Identification of a Novel LRRK2 Mutation, 6055G>A (G2019S), Linked to Autosomal Dominant Parkinsonism in Families from Several European Populations

Reference #:

2004-291

Inventors/Contributors

Matthew J. Farrer, Ph.D., Zbigniew K. Wszolek, M.D.

Description

Autosomal dominant parkinsonism linked to chromosome 12q12 (PARK8) has recently been attributed to pathogenic amino acid substitutions in leucine rich repeat kinase 2 (LRRK2). Addition linkage analysis and sequencing, within multiplex families, has confirmed the PARK8 assignment and identified a novel, heterozygous LRRK2 mutation. A referral sample of 248 patients with Parkinson's disease, consistent with autosomal dominant inheritance, was assessed and seven affected probands (2.8%) were found to carry the heterozygous 6055G>A transition (G2019S).

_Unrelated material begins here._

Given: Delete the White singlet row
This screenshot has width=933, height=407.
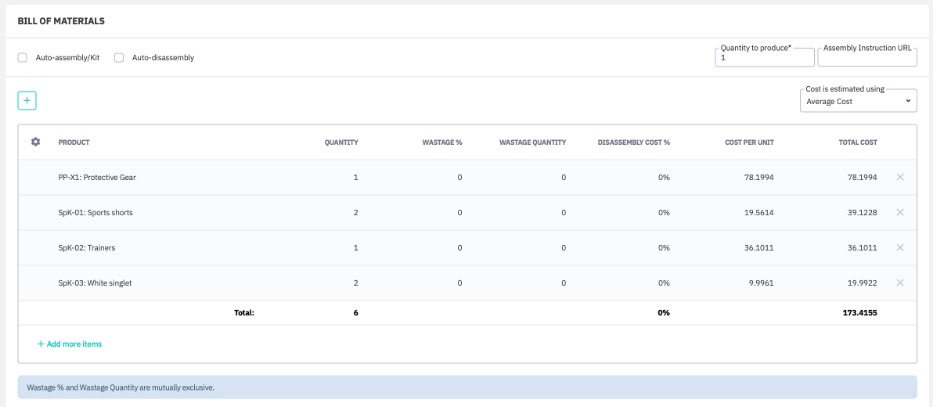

Within these families, LRRK2 G2019S segregates with disease (mLODNPL = 2.10, P=.001); of forty-two additional family members examined, twenty-two have a G2019S substitution, and seven had a diagnosis of Parkinson's disease. The families originate from Norway, the US, Ireland, and Poland, but share an ancient ancestral haplotype, indicative of a common European founder. LRRK2 G2019S accounts for many families with autosomal dominant parkinsonism.

Patent Status

Pending